[WHAT THIS TASK INVOLVES] Please copy each of the following records character for character, keeping every line as it appears.

### DATA FOR THIS EXERCISE

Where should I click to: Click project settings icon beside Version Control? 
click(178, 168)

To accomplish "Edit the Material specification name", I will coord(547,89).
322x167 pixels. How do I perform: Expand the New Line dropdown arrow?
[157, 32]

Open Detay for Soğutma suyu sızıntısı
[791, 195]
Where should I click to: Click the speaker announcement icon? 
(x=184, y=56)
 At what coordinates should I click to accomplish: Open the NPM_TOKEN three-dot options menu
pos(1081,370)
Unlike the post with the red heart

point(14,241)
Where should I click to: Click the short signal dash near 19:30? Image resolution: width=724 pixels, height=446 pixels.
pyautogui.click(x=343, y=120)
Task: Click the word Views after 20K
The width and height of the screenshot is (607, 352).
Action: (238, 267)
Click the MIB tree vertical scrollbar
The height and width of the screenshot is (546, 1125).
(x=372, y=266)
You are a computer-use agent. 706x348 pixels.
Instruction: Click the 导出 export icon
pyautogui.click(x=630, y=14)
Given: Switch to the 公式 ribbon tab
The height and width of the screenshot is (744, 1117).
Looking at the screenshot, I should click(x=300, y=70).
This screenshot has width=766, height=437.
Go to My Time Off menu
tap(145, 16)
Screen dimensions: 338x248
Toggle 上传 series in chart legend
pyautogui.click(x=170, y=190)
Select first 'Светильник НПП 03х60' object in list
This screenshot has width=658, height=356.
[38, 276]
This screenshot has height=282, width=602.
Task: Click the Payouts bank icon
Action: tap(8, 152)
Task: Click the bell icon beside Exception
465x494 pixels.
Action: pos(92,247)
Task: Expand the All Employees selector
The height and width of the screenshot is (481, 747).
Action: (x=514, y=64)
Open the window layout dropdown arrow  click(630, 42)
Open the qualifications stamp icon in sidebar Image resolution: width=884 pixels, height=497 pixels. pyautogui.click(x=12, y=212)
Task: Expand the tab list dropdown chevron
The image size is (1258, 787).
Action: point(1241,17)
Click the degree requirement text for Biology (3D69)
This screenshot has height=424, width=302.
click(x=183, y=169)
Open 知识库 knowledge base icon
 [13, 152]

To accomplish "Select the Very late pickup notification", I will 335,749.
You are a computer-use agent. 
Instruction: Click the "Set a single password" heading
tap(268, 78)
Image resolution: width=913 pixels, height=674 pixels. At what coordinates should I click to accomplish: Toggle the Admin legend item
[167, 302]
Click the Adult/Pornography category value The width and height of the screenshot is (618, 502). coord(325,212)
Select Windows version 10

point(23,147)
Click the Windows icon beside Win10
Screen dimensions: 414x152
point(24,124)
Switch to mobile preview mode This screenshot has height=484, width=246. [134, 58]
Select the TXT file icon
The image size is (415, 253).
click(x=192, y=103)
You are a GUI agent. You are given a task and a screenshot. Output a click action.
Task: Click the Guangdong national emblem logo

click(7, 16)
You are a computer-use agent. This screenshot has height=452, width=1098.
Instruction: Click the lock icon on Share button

######

[ANSWER TO THE EXERCISE]
Where should I click to: Click project settings icon beside Version Control? 
click(178, 168)

To accomplish "Edit the Material specification name", I will coord(547,89).
322x167 pixels. How do I perform: Expand the New Line dropdown arrow?
[157, 32]

Open Detay for Soğutma suyu sızıntısı
[791, 195]
Where should I click to: Click the speaker announcement icon? 
(x=184, y=56)
 At what coordinates should I click to accomplish: Open the NPM_TOKEN three-dot options menu
pos(1081,370)
Unlike the post with the red heart

point(14,241)
Where should I click to: Click the short signal dash near 19:30? Image resolution: width=724 pixels, height=446 pixels.
pyautogui.click(x=343, y=120)
Task: Click the word Views after 20K
The width and height of the screenshot is (607, 352).
Action: (238, 267)
Click the MIB tree vertical scrollbar
The height and width of the screenshot is (546, 1125).
(x=372, y=266)
You are a computer-use agent. 706x348 pixels.
Instruction: Click the 导出 export icon
pyautogui.click(x=630, y=14)
Given: Switch to the 公式 ribbon tab
The height and width of the screenshot is (744, 1117).
Looking at the screenshot, I should click(x=300, y=70).
This screenshot has width=766, height=437.
Go to My Time Off menu
tap(145, 16)
Screen dimensions: 338x248
Toggle 上传 series in chart legend
pyautogui.click(x=170, y=190)
Select first 'Светильник НПП 03х60' object in list
This screenshot has width=658, height=356.
[38, 276]
This screenshot has height=282, width=602.
Task: Click the Payouts bank icon
Action: tap(8, 152)
Task: Click the bell icon beside Exception
465x494 pixels.
Action: pos(92,247)
Task: Expand the All Employees selector
The height and width of the screenshot is (481, 747).
Action: (x=514, y=64)
Open the window layout dropdown arrow  click(630, 42)
Open the qualifications stamp icon in sidebar Image resolution: width=884 pixels, height=497 pixels. pyautogui.click(x=12, y=212)
Task: Expand the tab list dropdown chevron
The image size is (1258, 787).
Action: point(1241,17)
Click the degree requirement text for Biology (3D69)
This screenshot has height=424, width=302.
click(x=183, y=169)
Open 知识库 knowledge base icon
 [13, 152]

To accomplish "Select the Very late pickup notification", I will 335,749.
You are a computer-use agent. 
Instruction: Click the "Set a single password" heading
tap(268, 78)
Image resolution: width=913 pixels, height=674 pixels. At what coordinates should I click to accomplish: Toggle the Admin legend item
[167, 302]
Click the Adult/Pornography category value The width and height of the screenshot is (618, 502). coord(325,212)
Select Windows version 10

point(23,147)
Click the Windows icon beside Win10
Screen dimensions: 414x152
point(24,124)
Switch to mobile preview mode This screenshot has height=484, width=246. [134, 58]
Select the TXT file icon
The image size is (415, 253).
click(x=192, y=103)
You are a GUI agent. You are given a task and a screenshot. Output a click action.
Task: Click the Guangdong national emblem logo

click(7, 16)
You are a computer-use agent. This screenshot has height=452, width=1098.
Instruction: Click the lock icon on Share button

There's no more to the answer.